Quelle est cette musique étrange qui ne valait plus rien dès lors qu’on avait passé l’introduction, qu’il ne restait plus qu’une rythmique usinée, désincarnée, dépouillée de toute mélodie, comme une transe qui danse et se contente d’actionner des mécaniques ?
Sept minutes ou presque totalement inutiles, comme des empilements de briques sur un mur qui ne cloisonne rien. Même pas l’esquisse d’un contre-balancement.
Même pas le risque d’une rupture.
Il n’empêche, quand elle démarrait, elle vous attrapait par son intro, cette décoction psalmodiée, cet air de je te fais la leçon sans te la faire, drive boy dog boy dirty numb angel boy in the doorway boy… Des boys à n’en plus finir le long d’une déclinaison d’histoire sans importance qui finit dans une bouillie de beats industriels, comme un cœur brisé marche encore à en perdre haleine.

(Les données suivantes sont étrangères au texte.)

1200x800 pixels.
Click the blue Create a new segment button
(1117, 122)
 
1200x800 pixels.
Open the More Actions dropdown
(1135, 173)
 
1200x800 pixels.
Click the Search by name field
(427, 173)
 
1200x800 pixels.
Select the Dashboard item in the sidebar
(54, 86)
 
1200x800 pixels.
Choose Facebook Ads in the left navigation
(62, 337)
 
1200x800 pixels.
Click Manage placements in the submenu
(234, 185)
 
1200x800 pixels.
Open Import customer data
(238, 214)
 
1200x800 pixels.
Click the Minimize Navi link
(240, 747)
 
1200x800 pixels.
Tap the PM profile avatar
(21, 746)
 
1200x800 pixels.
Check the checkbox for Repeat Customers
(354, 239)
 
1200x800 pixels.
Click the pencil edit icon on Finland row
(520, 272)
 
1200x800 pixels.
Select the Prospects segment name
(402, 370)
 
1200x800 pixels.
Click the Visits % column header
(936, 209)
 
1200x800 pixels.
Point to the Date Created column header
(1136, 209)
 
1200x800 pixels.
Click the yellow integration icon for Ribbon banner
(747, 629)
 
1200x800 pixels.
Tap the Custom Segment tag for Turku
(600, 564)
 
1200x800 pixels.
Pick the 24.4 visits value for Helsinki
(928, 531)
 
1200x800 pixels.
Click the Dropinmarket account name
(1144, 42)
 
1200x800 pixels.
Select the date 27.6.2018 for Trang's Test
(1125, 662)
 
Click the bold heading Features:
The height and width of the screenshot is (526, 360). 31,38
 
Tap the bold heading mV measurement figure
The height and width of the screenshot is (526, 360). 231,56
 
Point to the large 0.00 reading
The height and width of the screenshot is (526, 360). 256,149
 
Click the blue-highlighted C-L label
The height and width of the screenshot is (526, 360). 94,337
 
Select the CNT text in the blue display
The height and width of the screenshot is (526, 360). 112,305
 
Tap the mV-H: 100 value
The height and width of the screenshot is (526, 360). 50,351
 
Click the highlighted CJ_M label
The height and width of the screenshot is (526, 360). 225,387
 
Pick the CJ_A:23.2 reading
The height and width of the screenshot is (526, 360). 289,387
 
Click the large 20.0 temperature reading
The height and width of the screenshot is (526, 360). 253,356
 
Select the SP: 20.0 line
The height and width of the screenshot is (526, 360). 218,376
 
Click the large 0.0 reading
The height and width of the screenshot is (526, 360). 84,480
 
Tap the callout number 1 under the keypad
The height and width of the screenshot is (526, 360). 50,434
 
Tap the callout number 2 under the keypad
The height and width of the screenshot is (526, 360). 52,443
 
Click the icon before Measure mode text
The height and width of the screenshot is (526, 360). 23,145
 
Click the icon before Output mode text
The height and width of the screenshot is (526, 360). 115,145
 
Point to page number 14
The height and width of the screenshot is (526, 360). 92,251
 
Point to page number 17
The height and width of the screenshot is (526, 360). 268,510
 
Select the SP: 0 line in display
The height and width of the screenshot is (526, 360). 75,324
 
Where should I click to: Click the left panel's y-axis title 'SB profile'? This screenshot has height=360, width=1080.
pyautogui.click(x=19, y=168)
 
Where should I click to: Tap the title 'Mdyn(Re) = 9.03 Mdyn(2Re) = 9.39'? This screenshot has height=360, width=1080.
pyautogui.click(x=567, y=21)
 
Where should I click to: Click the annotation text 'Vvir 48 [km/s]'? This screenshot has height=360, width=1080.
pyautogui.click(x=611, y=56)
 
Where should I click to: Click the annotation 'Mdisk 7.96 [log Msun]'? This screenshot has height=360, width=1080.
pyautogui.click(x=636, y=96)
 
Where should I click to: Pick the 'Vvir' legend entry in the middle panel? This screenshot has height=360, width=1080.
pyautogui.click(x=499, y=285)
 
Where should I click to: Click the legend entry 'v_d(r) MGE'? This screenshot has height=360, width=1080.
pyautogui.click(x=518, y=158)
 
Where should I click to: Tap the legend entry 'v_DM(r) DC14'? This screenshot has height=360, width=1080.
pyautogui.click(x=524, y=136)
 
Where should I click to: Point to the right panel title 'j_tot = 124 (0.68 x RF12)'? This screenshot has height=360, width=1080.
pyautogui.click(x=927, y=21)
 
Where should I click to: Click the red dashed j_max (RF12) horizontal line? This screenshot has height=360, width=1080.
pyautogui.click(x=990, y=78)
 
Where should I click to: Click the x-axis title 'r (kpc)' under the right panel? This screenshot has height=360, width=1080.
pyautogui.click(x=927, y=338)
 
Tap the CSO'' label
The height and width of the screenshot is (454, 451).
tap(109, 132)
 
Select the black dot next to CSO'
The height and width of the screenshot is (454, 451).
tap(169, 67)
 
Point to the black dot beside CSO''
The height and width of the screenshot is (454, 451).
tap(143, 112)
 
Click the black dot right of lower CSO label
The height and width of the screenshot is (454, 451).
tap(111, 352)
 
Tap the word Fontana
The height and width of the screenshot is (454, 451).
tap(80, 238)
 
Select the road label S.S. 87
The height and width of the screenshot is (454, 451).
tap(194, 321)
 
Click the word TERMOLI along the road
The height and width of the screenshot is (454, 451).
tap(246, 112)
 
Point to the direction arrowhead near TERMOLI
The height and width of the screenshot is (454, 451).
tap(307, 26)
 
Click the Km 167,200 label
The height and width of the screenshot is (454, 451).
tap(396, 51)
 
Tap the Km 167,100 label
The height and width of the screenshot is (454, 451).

Il devait bien exister quelque part une radio-edit de quatre minutes, histoire d’achever la douleur de ce pauvre boy. Mais je ne m’en souviens plus. Ce titre, j’ai jamais osé dire que je l’aimais, que j’étais pris dans sa tenaille hypnotique. Je ne l’ai jamais détesté non plus.
Ce titre, c’était Born Slippy d’Underworld.
Il y a deux, trois ans, je suis tombé sur une reprise, au milieu d’un album de bricoles et de bricolages, Rest you head you will get well soon du groupe Get Well Soon. Parce que c’était au milieu de la bricole et dans le fouillis, j’ai d’abord été pris dans le sourire de la parodie, puis lentement, la même neurasthénie a ressurgi qui ne se noyait pas cette fois dans un abrutissement électro, mais dans les nimbes d’un rayon du Leroy Merlin musical du coin.
Les temps sont à la mélancolie, hier et aujourd’hui.